I was going to be dead by morning.

“Jax,” I whispered. “No.”

He grinned at me, and it was a silent ‘fuck you’ if I’d ever seen one.

“Just … Just say Uncle Harley taught ye those words. Okay? Uncle. Harley.”

“Harley.” Jax nodded. “Unc.”

“Sure.” I rolled my eyes. “Ye say his name correctly.”

He smiled a big toothy smile.

“You’re not playin’ me, kid.” I glared at him. “It won’t work. Cute smiles don’t get ye out of trouble with me, sunshine.”

Jax lost his smile and narrowed his grey eyes, and it caused a grin to spread across my face. “I’ve got your number, buddy.”

He huffed.

“Ye babble your words and blow spit bubbles any other day of the week, but when it comes to sayin’ curses, you’re suddenly a linguistic genius at the age of eighteen months. Is that it?”

He yawned in response, and fireworks went off in my mind at the prospect of getting him back to sleep. I was just about to pick him up and give him some ‘big boy cuddles’ when the racket that woke us started up again.
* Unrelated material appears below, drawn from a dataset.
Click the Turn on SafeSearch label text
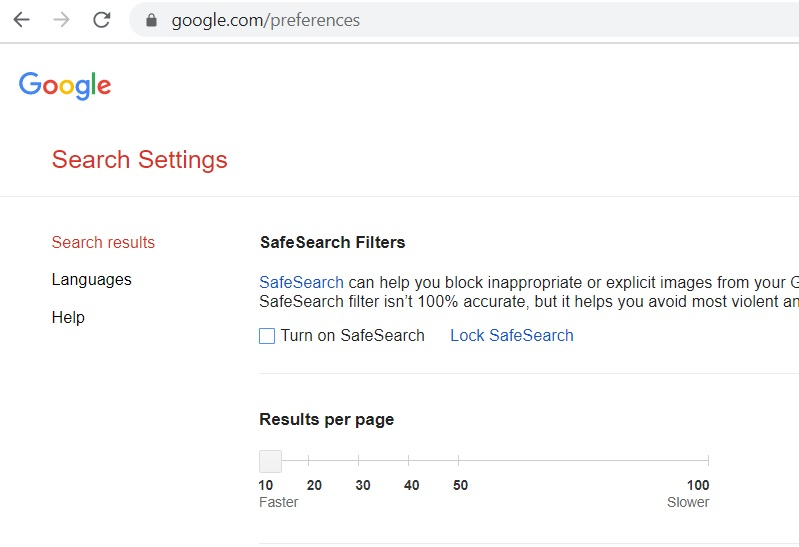The height and width of the screenshot is (547, 799). pyautogui.click(x=352, y=336)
Jax looked at the door of my sitting room and whimpered.

“Fuck this,” I grumbled to myself. “Fuck fuckin’ this.”

I was going to confront whoever was making that noise, then put my foot up the son of bitch’s arse.

“You.” I crooked my finger at my nephew. “C’mere to me.”

Jax clutched his rattler and waddled over to me without argument, which was surprising. The kid liked to give me a hard time whenever he could, but not now, and I suspected it was because he was more than a little tired. That was bad news for the motherfucker who woke us up because I wasn’t letting him get away with it.

Not. A. Fucking. Chance.

I stormed out of my apartment. When I heard more god-awful banging coming from the apartment directly across from mine, my eyes narrowed to slits. I had one arm wrapped around Jax’s behind and thighs while he smacked on my shoulder like he was playing the drums. I ignored the boy and rapped my knuckles on the apartment door across from my own.

I. Was. Pissed.

This new neighbour wasn’t going to gain friendships if he didn’t learn to keep it down. I enjoyed a party as much as the next man, but fuck, it was four in the morning, and I had two kids under the age of two spending the night.

“Open the fuck up, man!” I pounded my fist on the door once more. “I’m gonna kick your arse for wakin’—”

The door I was banging on suddenly opened, and instead of a man opening the door, a short woman did. She had thick, black-framed glasses slipping down the bridge of her button nose and a mop of black hair tied up on her head in a bun that resembled a bird’s nest. She was wearing an old, off-coloured white T-shirt that was easily three or four sizes too big and fell to her mid-thigh. Her thighs were bare and as thick as they were creamy. I looked up from her legs and focused on the green eyes behind the frames hiding them. I noticed they were bloodshot and puffy, and my offensive stance instantly became defensive.

She was crying, and an unknown urge to hurt whatever made her cry filled me.